- [Entries supplied]
[start]

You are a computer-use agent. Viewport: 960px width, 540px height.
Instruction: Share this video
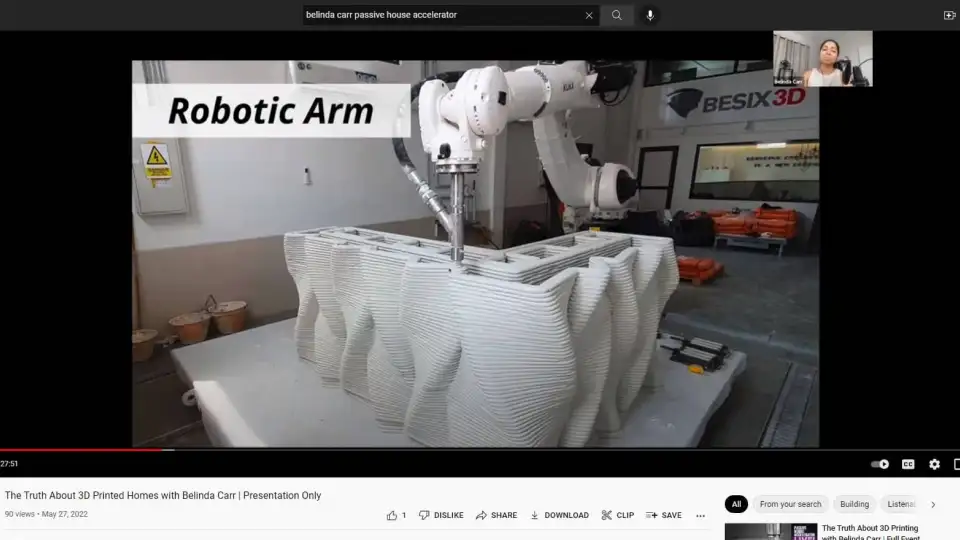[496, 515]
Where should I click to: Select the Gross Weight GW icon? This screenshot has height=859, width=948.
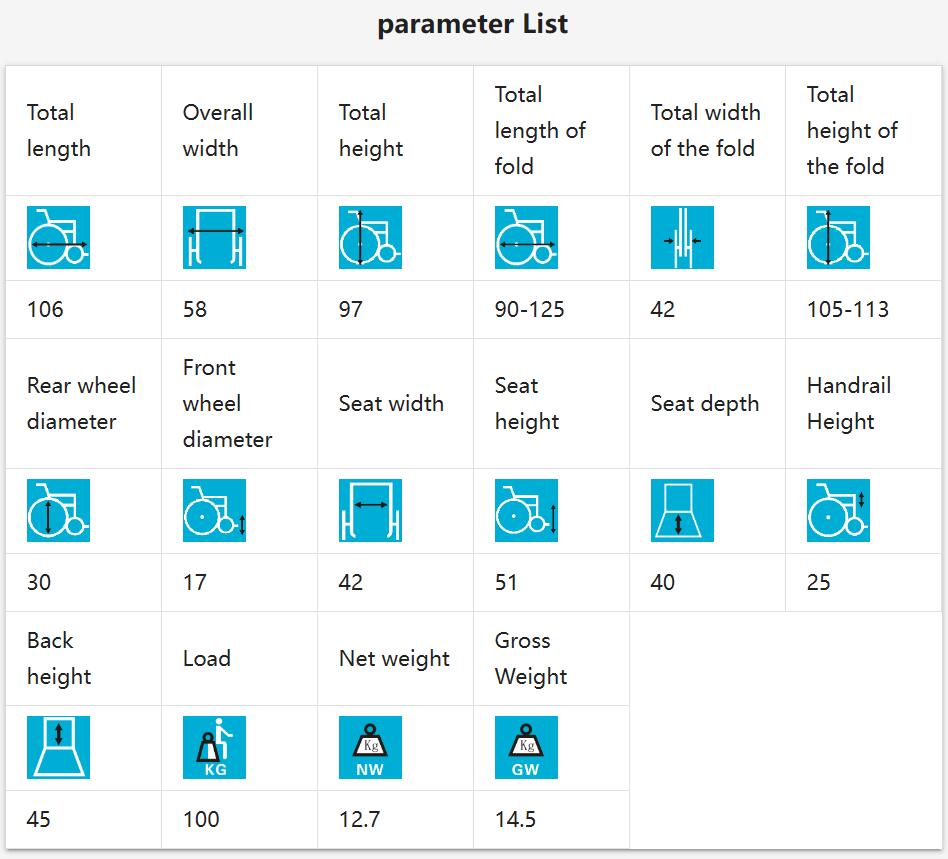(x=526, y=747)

[end]
[start]

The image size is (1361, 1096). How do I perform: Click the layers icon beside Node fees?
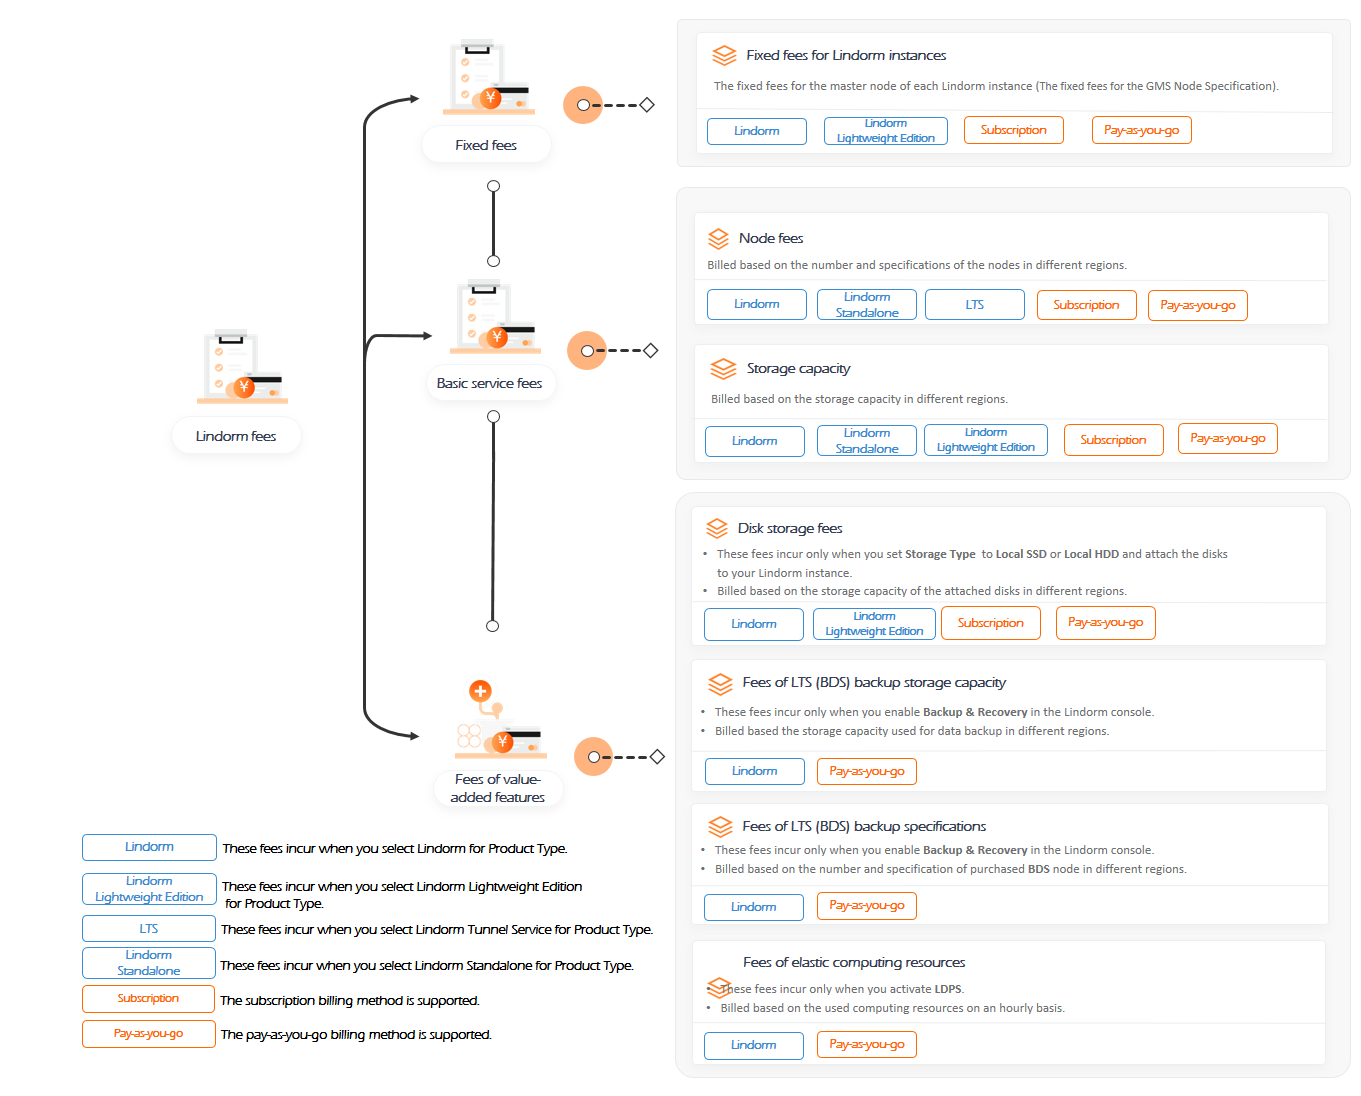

[end]

- [Written exercise] Could you repeat the items starting at the line with "Where should I" and ending at the line with "(x=526, y=747)", swapping "screenshot" for "image" and changing nothing else? Leave the pictures out.

- [Correct answer]
Where should I click to: Select the Gross Weight GW icon? This image has height=859, width=948.
(x=526, y=747)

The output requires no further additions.